Weaknesses mentioned include the following, along with corresponding

  1. Concern about novelty, as the method is based on the prior iQuery method, and also that similar contrastive methods to the proposed CrossSDC have been used in potentially similar contexts before. The most critical reviewer (NCtq) considers the combination of these two prior works and the application of CrossSDC to the related task of continual audio-visual separation to fall short as a significant contribution.
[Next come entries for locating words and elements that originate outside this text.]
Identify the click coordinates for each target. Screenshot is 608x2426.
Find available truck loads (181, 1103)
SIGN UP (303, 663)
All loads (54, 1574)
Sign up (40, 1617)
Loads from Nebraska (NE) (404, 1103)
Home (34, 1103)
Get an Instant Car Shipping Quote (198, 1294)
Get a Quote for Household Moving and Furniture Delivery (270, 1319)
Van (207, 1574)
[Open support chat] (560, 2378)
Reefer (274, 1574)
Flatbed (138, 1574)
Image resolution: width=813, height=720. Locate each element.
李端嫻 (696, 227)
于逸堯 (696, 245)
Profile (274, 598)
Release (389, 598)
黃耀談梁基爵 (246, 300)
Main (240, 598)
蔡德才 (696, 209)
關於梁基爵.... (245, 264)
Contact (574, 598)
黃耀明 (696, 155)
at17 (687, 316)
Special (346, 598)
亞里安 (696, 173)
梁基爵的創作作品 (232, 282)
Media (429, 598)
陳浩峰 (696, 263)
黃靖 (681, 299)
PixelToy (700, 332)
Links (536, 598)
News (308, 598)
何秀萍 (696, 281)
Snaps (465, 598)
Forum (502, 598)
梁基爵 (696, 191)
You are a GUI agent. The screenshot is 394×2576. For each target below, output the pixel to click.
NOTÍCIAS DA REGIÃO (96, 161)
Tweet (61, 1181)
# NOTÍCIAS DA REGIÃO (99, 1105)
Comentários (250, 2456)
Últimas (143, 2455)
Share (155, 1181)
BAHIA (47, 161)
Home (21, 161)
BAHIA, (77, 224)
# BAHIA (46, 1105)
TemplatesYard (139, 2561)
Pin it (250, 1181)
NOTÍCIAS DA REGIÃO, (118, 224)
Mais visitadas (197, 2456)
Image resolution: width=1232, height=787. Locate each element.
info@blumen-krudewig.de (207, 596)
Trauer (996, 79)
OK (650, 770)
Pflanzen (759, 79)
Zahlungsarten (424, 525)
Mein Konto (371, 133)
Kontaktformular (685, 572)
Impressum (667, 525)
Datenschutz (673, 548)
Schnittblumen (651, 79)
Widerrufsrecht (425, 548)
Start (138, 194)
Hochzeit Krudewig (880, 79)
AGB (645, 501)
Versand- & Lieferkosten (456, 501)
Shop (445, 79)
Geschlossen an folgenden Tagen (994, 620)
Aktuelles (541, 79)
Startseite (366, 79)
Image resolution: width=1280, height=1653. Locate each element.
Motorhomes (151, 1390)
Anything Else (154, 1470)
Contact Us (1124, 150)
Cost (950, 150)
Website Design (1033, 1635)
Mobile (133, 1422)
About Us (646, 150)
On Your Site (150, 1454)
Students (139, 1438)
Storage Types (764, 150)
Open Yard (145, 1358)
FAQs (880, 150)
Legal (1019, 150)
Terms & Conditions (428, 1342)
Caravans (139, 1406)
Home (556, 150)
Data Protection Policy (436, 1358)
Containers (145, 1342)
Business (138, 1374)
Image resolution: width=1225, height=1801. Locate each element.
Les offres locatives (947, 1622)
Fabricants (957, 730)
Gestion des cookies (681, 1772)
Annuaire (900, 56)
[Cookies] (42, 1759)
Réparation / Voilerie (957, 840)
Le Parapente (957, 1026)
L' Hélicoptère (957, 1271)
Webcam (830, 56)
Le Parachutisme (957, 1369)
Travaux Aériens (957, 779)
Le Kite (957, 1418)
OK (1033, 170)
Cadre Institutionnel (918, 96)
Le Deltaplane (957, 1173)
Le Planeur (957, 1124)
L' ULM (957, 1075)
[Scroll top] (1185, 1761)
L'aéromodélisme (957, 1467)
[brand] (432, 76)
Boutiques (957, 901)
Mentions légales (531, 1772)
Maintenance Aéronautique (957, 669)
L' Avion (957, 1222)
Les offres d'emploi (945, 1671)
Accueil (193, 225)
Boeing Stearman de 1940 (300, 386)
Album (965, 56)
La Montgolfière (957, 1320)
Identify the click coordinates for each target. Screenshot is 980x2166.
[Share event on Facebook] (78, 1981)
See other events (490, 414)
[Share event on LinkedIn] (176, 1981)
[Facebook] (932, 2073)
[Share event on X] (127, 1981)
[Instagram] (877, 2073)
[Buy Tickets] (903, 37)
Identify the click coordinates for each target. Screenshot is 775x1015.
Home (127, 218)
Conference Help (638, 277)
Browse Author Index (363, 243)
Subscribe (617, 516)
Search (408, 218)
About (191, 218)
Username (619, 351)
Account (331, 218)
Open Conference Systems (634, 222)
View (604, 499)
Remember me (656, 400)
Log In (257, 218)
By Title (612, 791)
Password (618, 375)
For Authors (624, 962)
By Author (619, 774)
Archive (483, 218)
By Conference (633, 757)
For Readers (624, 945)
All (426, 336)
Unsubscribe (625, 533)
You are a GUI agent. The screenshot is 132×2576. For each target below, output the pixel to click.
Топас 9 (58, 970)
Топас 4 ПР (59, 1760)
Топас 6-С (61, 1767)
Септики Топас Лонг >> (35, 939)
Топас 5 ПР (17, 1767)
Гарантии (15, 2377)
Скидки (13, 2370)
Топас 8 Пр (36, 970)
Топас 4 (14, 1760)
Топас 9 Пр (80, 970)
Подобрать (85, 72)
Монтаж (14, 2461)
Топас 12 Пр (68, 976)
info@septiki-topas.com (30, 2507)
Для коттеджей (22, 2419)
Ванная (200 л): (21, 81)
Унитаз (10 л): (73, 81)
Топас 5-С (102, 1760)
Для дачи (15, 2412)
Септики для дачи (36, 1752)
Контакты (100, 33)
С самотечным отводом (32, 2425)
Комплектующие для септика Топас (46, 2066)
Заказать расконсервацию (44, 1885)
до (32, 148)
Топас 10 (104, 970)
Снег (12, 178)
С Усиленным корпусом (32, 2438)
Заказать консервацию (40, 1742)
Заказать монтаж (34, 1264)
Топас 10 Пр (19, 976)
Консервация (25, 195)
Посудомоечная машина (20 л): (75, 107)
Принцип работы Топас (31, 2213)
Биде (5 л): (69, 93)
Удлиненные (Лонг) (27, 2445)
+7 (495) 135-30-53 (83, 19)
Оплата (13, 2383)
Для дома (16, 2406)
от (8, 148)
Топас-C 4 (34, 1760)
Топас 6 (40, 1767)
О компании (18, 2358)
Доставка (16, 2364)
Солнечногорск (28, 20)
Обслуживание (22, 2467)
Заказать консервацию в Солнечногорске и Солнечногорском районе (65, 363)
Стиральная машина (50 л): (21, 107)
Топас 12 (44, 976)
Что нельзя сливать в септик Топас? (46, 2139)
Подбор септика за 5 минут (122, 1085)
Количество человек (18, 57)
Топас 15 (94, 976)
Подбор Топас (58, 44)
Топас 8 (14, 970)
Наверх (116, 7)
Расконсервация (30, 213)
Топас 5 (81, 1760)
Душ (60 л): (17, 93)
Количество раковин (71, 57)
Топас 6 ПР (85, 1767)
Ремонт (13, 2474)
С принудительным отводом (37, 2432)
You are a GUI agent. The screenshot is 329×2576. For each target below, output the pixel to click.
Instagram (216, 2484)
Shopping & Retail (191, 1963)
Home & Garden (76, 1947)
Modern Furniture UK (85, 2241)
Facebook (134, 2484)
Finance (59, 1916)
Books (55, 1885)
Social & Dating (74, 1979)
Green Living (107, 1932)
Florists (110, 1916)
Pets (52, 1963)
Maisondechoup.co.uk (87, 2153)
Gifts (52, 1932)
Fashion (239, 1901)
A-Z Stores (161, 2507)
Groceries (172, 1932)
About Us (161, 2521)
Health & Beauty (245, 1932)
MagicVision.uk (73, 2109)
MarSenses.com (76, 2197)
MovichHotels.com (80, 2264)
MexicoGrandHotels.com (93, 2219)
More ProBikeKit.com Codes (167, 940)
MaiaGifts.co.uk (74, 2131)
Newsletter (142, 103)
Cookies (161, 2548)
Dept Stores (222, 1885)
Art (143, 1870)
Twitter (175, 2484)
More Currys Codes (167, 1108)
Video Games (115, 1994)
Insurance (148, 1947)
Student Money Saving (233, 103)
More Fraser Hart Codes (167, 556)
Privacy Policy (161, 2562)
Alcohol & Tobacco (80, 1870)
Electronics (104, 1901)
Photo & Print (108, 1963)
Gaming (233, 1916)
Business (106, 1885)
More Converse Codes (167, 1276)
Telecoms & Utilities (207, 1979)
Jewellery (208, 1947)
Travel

I agree this isn't a completely novel contribution, but to me (and other reviewers) it seems that the application to a new task is interesting and novel enough.

  2. Inital concern about lack of generalization, as the initial results were only on MUSIC21. The authors presented results on more general VGGSound data in the rebuttal, which convinced reviewers that the method is more generally applicable.

  3. Some lack of discussion of prior works, e.g. audio-only continual separation works.

Given that the majority of reviewers find value in this work, especially after the author rebuttal and dsicussion, I think it is over the bar of acceptance, and an interesting contribution to the areas of audio-visual source separation and continual learning.